▸ **TASK TO COMPLETE**
Output, exactly and alone, the lines from the one containing "Task: Copy board link via chain icon" through the last line of the material below, both ends included.

▸ **MATERIAL FOR THIS TASK**
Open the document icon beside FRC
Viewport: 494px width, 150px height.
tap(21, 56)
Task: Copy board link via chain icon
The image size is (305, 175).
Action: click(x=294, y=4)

▸ **ANSWER SECTION**
Task: Copy board link via chain icon
The image size is (305, 175).
Action: click(x=294, y=4)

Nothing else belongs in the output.